Narges Mohammadi, la premio Nobel iraní sigue siendo símbolo de resistencia ante la opresión del régimen - LaPatilla.com

Narges Mohammadi, la premio Nobel iraní sigue siendo símbolo de resistencia ante la opresión del régimen

Narges Mohammadi durante su permiso médico para salir de prisión en 2021 en Teherán. Reihane Taravati

 

 

 





Narges Mohammadi, una de las voces más valientes contra el sistema teocrático iraní, sigue siendo un símbolo de resistencia ante la opresión. Ganadora del Premio Nobel de la Paz en 2023, ha pasado más de una década enfrentando arrestos y condenas por su activismo en defensa de los derechos humanos y la libertad de las mujeres en Irán.

Mohammadi, de 53 años de edad, ha sido arrestada en catorce ocasiones, condenada en diez y ha pasado más de 10 años de su vida en prisión, por diversos cargos, como “propaganda contra el Estado” y “conspiración contra la seguridad estatal”.

La última vez que estuvo tras las rejas fue entre noviembre de 2021 y diciembre de 2024, cuando fue puesta en libertad por un mes debido a su estado de salud, pero no volvió a la cárcel al finalizarse el plazo.

Sin embargo, nada de esto ha logrado silenciarla.

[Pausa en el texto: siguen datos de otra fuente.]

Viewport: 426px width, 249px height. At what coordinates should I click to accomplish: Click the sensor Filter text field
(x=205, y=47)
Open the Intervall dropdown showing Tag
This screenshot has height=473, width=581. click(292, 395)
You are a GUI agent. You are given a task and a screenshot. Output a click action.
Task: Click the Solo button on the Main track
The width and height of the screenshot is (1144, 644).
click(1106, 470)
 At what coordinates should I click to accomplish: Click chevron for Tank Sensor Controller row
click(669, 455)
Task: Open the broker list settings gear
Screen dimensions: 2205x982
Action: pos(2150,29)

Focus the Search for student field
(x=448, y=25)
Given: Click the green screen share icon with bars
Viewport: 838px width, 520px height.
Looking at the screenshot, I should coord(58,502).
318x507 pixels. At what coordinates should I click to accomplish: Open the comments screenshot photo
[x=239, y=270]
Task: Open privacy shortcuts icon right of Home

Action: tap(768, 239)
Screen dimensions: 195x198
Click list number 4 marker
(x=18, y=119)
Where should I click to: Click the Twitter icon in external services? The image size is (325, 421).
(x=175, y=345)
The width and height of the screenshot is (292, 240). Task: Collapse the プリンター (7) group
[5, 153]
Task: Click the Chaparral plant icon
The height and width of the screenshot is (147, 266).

Por el contrario, su determinación ha crecido y sus denuncias contra la República Islámica por la violación de derechos humanos no han cesado.

Mohammadi fue arrestada de nuevo el 12 de diciembre pasado, esta vez durante una ceremonia conmemorativa a un abogado de derechos humanos en Mashad (noreste).

Desde entonces, se encontraba en su centro de detención, hasta que hoy su abogado, Mostafa Nili, informó de nuevas penas de prisión en su contra.

La décima condena desde 2021: 7 años y medio de prisión

La premio Nobel recibió una sentencia más que suma otros siete años y medio de prisión.

Esta nueva condena se desglosa en seis años de prisión por «conspiración y colusión contra el sistema», y un año y medio por «actividad propagandística contra el sistema».

Además, se le impuso una pena complementaria de dos años de prohibición para abandonar Irán.

La activista ha sido procesada en numerosas ocasiones, y la reciente condena marca la décima sentencia en su contra desde 2021, un reflejo de la persecución sistemática que enfrenta.

Su abogado, Mostafa Nili, dijo que espera que sea liberada temporalmente debido a su mal estado de salud.

Una vida de lucha por DD.HH.

Narges Mohammadi ha sido una figura central en la lucha por los derechos humanos en Irán.

Su activismo comenzó en su juventud, y fue a raíz de su vinculación con el Centro para la Defensa de los Derechos Humanos, fundado por Shirin Ebadi, Premio Nobel de la Paz en 2003, que su voz hizo eco a nivel nacional e internacional.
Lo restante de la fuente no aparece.